# Text Classification using Pre-trained Embdedding Layers
When we are training our networks we are learning our Embdeddngs from scratch each time and the quality of these embeddings is limited to our training data and the time we spend training.

In recent years, there has been a move towards using pre-trained layers and we saw an example of this when we used Pre-Trained Base Model for image classification.

For text we can leverage some pre-trained embedding layers; these are layers that have previously been trained on large amounts of data and for a long time.

In this workbook we will use a pre-trained embdedding layer to improve our model.

# Importing some packages
We are using the Python programming language and a set of Machine Learning packages - Importing packages for use is a common task. For this workshop you don't really need to pay that much attention to this step (but you do need to execute the cell) since we are focusing on building models. However the following is a description of what this cell does that you can read if you are interested.

### Description of imports (Optional)
You don't need to worry about this code as this is not the focus on the workshop but if you are interested in what this next cell does, here is an explaination.

|Statement|Meaning|
|---|---|
|__import tensorflow as tf__ |Tensorflow (from Google) is our main machine learning library and we performs all of the various calculations for us and so hides much of the detailed complexity in Machine Learning. This _import_ statement makes the power of TensorFlow available to us and for convience we will refer to it as __tf__ |
|__from tensorflow import keras__ |Tensorflow is quite a low level machine learning library which, while powerful and flexible can be confusing so instead we use another higher level framework called Keras to make our machine learning models more readable and easier to build and test. This _import_ statement makes the Keras framework available to us.|
|__import numpy as np__ |Numpy is a Python library for scientific computing and is commonly used for machine learning. This _import_ statement makes the Keras framework available to us.|
|__import matplotlib.pyplot as plt__ |To visualise what is happening in our network we will use a set of graphs and MatPlotLib is the standard Python library for producing Graphs so we __import__ this to enable us to make pretty graphs.|
|__%matplotlib inline__| this is a Jupyter Notebook __magic__ commmand that tells the workbook to produce any graphs as part of the workbook and not as pop-up window.|

In [None]:
from __future__ import absolute_import, division, print_function, unicode_literals

import tensorflow as tf
from tensorflow import keras

import numpy as np
import os

print(tf.__version__)
%matplotlib inline

In [None]:
# download pretrained GloVe embeddings
!wget http://nlp.stanford.edu/data/glove.6B.zip

In [None]:
# Unzip the file
!unzip glove.6B.zip

## Helper functions
The following cell contains a set of helper functions that makes our models a little clearer.
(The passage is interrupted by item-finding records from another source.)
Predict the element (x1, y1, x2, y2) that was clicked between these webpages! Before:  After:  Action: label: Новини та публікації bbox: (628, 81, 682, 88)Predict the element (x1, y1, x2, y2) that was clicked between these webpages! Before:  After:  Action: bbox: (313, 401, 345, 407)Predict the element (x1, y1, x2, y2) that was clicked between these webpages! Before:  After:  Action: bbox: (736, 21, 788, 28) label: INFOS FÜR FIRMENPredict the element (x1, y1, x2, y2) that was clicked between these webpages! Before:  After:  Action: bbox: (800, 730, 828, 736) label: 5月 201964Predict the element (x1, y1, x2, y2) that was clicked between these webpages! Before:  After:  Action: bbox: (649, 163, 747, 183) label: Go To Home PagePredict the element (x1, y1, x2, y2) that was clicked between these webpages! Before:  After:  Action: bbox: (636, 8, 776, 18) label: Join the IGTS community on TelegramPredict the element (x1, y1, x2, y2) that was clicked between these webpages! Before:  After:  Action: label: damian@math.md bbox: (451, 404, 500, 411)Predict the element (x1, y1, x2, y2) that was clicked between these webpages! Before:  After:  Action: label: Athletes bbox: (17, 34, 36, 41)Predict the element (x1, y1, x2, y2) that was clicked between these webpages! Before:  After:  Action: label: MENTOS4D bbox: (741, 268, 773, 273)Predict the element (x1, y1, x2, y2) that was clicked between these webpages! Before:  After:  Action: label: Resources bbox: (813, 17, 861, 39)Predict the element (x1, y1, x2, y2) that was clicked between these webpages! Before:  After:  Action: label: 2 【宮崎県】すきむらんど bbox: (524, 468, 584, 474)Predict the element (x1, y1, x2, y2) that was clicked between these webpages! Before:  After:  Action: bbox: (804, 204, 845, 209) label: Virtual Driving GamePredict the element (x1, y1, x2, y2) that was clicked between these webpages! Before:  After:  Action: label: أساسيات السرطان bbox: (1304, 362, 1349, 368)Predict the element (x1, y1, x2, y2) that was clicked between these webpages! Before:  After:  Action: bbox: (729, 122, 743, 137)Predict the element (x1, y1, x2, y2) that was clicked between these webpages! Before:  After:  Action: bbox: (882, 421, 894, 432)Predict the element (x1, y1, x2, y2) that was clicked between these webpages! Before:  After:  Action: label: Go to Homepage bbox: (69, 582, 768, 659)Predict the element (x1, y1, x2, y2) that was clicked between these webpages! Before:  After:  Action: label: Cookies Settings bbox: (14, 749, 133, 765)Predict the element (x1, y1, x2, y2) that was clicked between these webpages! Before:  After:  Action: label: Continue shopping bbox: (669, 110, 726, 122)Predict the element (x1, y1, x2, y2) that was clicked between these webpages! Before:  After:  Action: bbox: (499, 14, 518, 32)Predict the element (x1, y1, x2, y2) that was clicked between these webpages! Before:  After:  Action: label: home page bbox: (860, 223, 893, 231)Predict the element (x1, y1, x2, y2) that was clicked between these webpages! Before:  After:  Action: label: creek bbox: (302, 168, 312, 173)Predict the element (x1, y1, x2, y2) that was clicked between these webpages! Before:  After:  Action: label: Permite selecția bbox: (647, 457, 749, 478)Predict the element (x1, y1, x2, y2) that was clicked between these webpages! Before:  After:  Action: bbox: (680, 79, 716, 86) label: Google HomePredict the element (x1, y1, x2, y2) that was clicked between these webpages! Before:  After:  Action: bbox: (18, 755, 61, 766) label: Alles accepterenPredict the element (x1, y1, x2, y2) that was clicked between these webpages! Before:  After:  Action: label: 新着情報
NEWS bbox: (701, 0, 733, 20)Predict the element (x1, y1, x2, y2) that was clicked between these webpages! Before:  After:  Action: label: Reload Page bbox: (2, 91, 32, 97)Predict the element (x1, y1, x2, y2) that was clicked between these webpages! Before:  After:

We will not be going through these functions (since they require Python knowlege) so just make sure you have run this cell.

In [None]:
MAX_NUM_WORDS = 20000
EMBEDDING_DIM = 100
MAX_SEQUENCE_LENGTH = 100

def printLossAndAccuracy(history):
  import matplotlib.pyplot as plt
  history_dict = history.history

  acc = history_dict['acc']
  val_acc = history_dict['val_acc']
  loss = history_dict['loss']
  val_loss = history_dict['val_loss']

  epochs = range(1, len(acc) + 1)

  # "bo" is for "blue dot"
  plt.plot(epochs, loss, 'bo', label='Training loss')
  # b is for "solid blue line"
  plt.plot(epochs, val_loss, 'b', label='Validation loss')
  plt.title('Training and validation loss')
  plt.xlabel('Epochs')
  plt.ylabel('Loss')
  plt.legend()
  
  plt.show()

  plt.clf()   # clear figure

  plt.plot(epochs, acc, 'bo', label='Training acc')
  plt.plot(epochs, val_acc, 'b', label='Validation acc')
  plt.title('Training and validation accuracy')
  plt.xlabel('Epochs')
  plt.ylabel('Accuracy')
  plt.legend()


  plt.show()

def predictStarRating(review, model, word_index):
      encoded_review = [encodeReview(review, word_index)]
      sequence = keras.preprocessing.sequence.pad_sequences(encoded_review,
                                                      value=word_index["<PAD>"],
                                                      padding='post',
                                                      maxlen=MAX_SEQUENCE_LENGTH)
      prediction = model.predict(sequence)
      if prediction >= 0.9:
          return "5 Stars"
      if prediction >= 0.7:
          return "4 Stars"
      if prediction >= 0.5:
          return "3 Stars"
      if prediction >= 0.3:
              return "2 Stars"
      return "1 Star"
      

def getWordIndex(corpus):
  word_index = corpus.get_word_index()

  # The first indices are reserved
  word_index = {k:(v+3) for k,v in word_index.items()}
  word_index["<PAD>"] = 0
  word_index["<START>"] = 1
  word_index["<UNK>"] = 2  # unknown
  word_index["<UNUSED>"] = 3

  reverse_word_index = dict([(value, key) for (key, value) in word_index.items()])  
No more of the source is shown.